Я взял чашку и бросил в нее две ложки сахара.

— Все равно не понимаю, зачем все эти взрывы, — сказал Стеклорез. — Только заранее предупредил о своем визите.

— Паника и неразбериха, — сказал я. — Подобраться незаметно он все равно не смог бы, песчаную буру в стелсе не спрячешь, вот и хочет устроить как можно больше хаоса.

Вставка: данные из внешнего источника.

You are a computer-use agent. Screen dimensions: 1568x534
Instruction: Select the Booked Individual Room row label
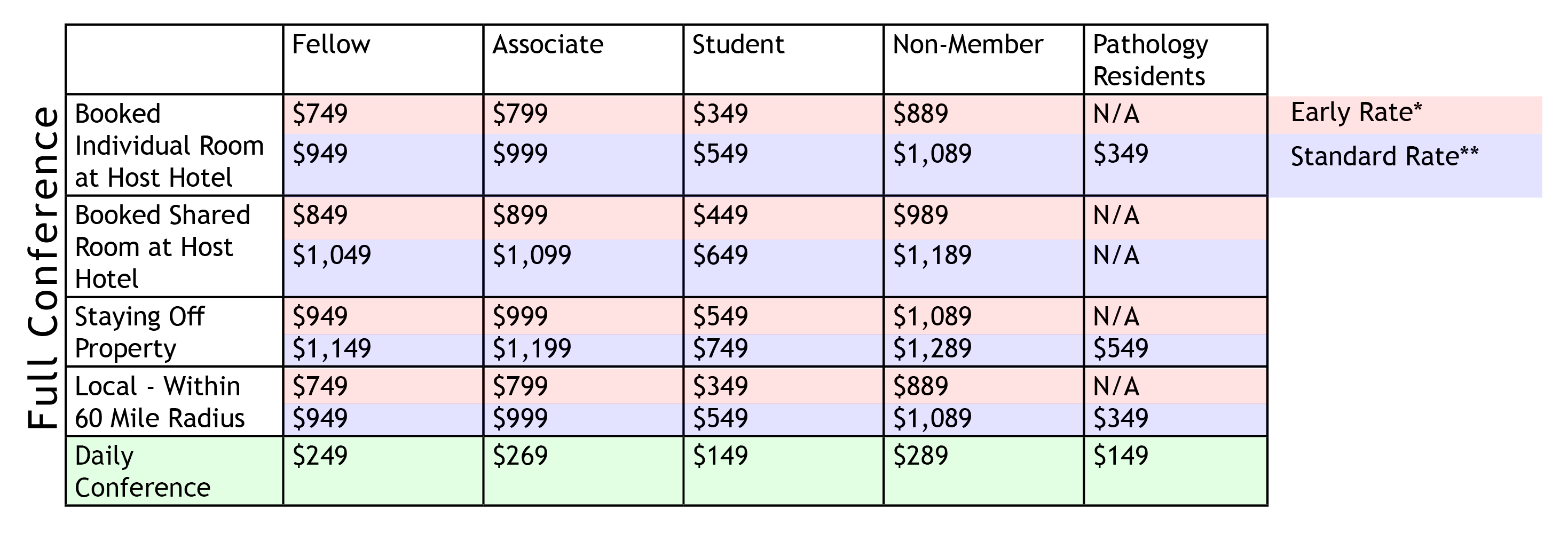pyautogui.click(x=169, y=146)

Я уселся в кресло. Неимоверно хотелось достать телефон и прошерстить интернеты, но при Стеклорезе делать этого не следовало. Да и не могли там новости так быстро появиться.

Это просто у современного человека рефлекс такой: случилось что-то непонятное, погугли. Помню, меня как-то почечные колики прихватили, а я тогда не знал, что это почечные колики, так полчаса в поисковике рылся, забивал симптомы и смотрел, что это может быть. Остановился на аппендиците, позвонил в «скорую».

Оказалось, ни разу не аппендицит.

Пока «скорая» доехала, у меня почти все прошло, кстати.

И тут в ухе снова прорезался Безопасник.